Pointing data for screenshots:
>>

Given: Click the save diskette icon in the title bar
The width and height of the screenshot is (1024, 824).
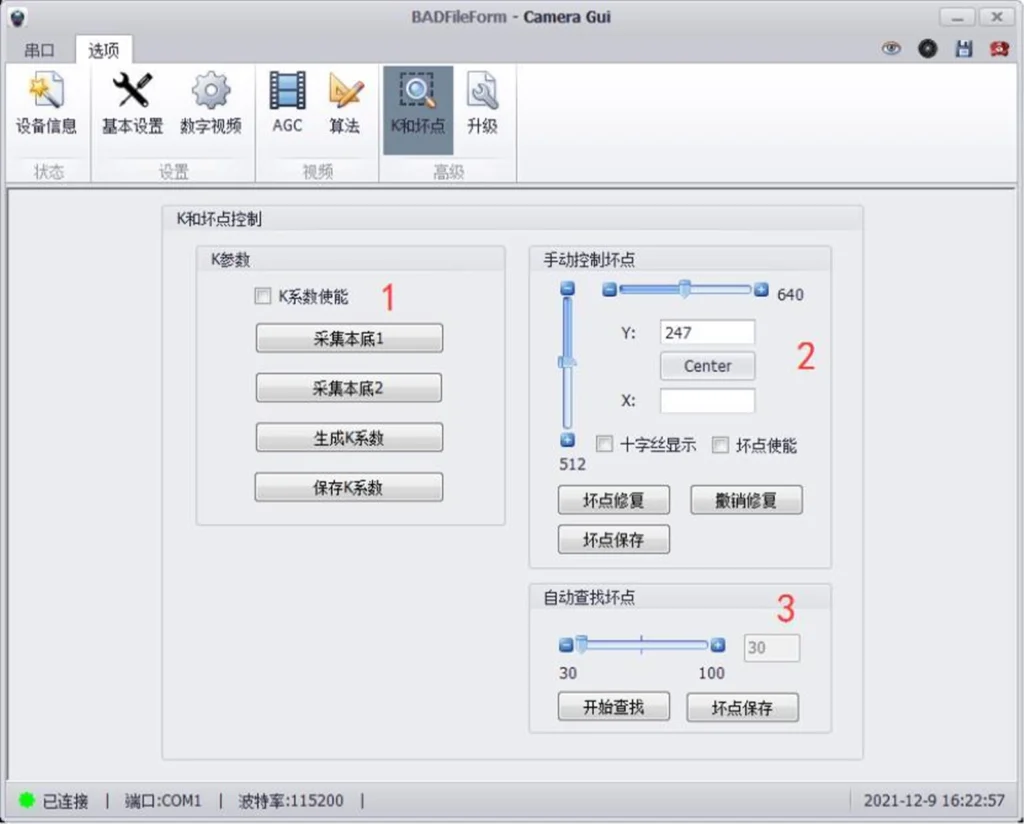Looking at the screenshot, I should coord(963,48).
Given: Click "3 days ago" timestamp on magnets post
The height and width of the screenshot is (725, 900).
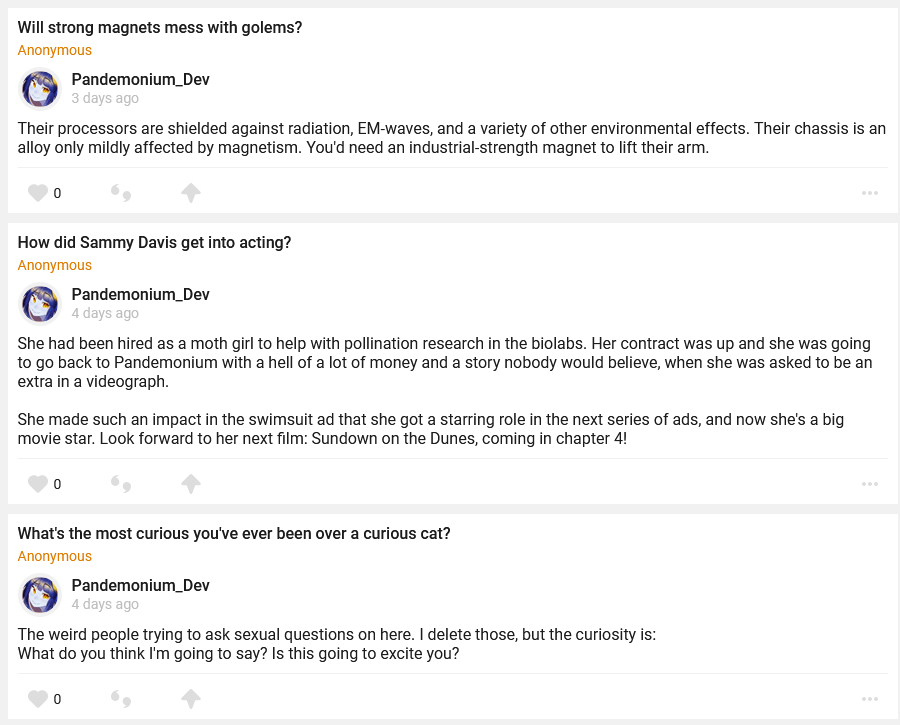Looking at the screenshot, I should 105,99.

<<

#### Challenge:
Pull every line of the listing above into your answer word for word, leaving out the pictures.

#### Response to this exercise:
Given: Click the save diskette icon in the title bar
The width and height of the screenshot is (1024, 824).
Looking at the screenshot, I should coord(963,48).
Given: Click "3 days ago" timestamp on magnets post
The height and width of the screenshot is (725, 900).
Looking at the screenshot, I should 105,99.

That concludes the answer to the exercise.